Di samping cita-cita, kita juga ternyata membutuhkan cinta, baik cinta (kasih sayang) dari orang tua, saudara, sahabat, lingkungan sekitar dan lebih khusus lagi dari seseorang yang kita harapkan akan jadi pendamping hidup kita. Kita selalu membutuhkan cinta sebagaimana kata pujangga, “Hidup tanpa cinta bagai taman tak berbunga…” Ini hanya sebuah ungkapan yang menyatakan bahwa sesungguhnya secara fitrah kita membutuhkan perhatian, kasih sayang dan cinta dari orang lain. Kita membutuhkan cinta kasih sesama manusia! Kita tidak dapat hidup sendiri. Jika kita sendirian maka kita akan kesepian. Dalam kesepian, kita akan merana dan hati akan meronta mencari kedamaian. Mencari cinta dari sudut pandang yang sempit bisa diberi makna mencari pendamping hidup yang nantinya menjadi pelabuhan cinta kita dalam sebuah mahligai rumah tangga melalui sebuah pintu pernikahan yang sakral.
Sesuai dengan judul opini ini, Apakah cita-cita dan cinta bisa jalan bergandengan? Ini adalah sebuah pertanyaan bagaimana antara cita-cita dan cinta dalam hidup bisa kita raih, apakah bersamaan, cita-cita dulu baru cinta atau sebaliknya, atau yang satu harus mengorbankan yang lain…

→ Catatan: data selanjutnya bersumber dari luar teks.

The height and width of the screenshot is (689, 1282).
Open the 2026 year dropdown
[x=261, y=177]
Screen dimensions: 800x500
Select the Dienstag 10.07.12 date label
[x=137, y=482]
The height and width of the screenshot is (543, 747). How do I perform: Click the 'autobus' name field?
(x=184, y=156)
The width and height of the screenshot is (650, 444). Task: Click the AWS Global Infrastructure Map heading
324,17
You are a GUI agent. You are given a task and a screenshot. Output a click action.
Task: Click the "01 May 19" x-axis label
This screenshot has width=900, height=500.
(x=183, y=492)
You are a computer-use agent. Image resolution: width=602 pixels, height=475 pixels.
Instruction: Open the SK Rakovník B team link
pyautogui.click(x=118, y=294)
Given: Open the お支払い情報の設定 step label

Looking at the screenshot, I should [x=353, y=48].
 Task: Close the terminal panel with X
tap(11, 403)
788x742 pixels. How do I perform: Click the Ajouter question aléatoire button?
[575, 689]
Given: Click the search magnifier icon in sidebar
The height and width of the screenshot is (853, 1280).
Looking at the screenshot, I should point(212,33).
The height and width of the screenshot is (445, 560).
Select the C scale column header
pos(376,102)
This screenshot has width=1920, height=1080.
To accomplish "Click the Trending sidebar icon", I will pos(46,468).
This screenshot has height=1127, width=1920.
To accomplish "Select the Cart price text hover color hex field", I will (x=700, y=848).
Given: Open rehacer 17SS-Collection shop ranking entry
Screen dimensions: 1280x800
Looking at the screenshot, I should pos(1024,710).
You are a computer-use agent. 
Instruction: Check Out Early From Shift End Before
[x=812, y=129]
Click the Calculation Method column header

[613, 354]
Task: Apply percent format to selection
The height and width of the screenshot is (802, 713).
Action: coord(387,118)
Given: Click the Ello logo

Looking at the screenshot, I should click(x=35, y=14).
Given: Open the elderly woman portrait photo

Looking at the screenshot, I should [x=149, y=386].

Menurutku “bisa”, cita-cita dan cinta bisa berjalan bersama, dengan alasan seseorang bisa lebih bersemangat dalam mengejar cita-citanya demi membahagiakan orang yang dicintai. Orang yang dicintai bisa bermakna orang tua, keluarga, orang yang nantinya menjadi jodoh kita atau orang yang patut kita sayangi sebagai rasa ta'dzim kita (guru kita). Siapa pun orang yang kita kasihi, pasti kita ingin mempersembahkan yang terbaik untuk mereka, karena mereka adalah orang yang berjasa dalam hidup kita.
Pendapat di atas memang benar. Jika kita memiliki orang yang kita kasihi, kita berjuang dengan energi maksimal untuk meraih kesuksesan di bidang apa pun yang kita tekuni. Jika telah berhasil, semua buah dari jerih payah kita akan kita persembahkan untuk mereka yang kita kasihi. Kita memiliki energi pendorong yang berasal dari sebuah emosi yang disebut cinta. Energi ini sangat dahsyat bagi mereka yang tahu cara menggunakannya.
Hal ini dapat kita pahami dari hasil penelitian David R. Hawkins, M.D., Ph.D selama 20 tahun yang menunjukkan bahwa perasaan cinta merupakan salah satu emosi yang berada pada level energi positif yang bisa memberikan percepatan terhadap terwujudnya keinginan kita. Dalam tabel Map of Consciousness, cinta berada di bawah level energi pencerahan, kedamaian dan suka cita. Sedangkan di bawah level energi cinta ada berpikir, penerimaan, kemauan, dan netralitas. Semua jenis emosi tersebut berada di atas baseline sehingga bernilai positif (memancarkan energi positif) dan mempermudah pencapaian segala sesuatu dalam hidup kita. Jenis emosi yang berada di bawah baseline dan merugikan karena mengikis energi kita adalah perasaan bangga, marah, keinginan (desire), takut, kesedihan mendalam, apatis, rasa bersalah dan rasa malu (shame). Semua perasaan/emosi di atas baseline bermanfaat dan yang berada di bawah baseline merugikan kita.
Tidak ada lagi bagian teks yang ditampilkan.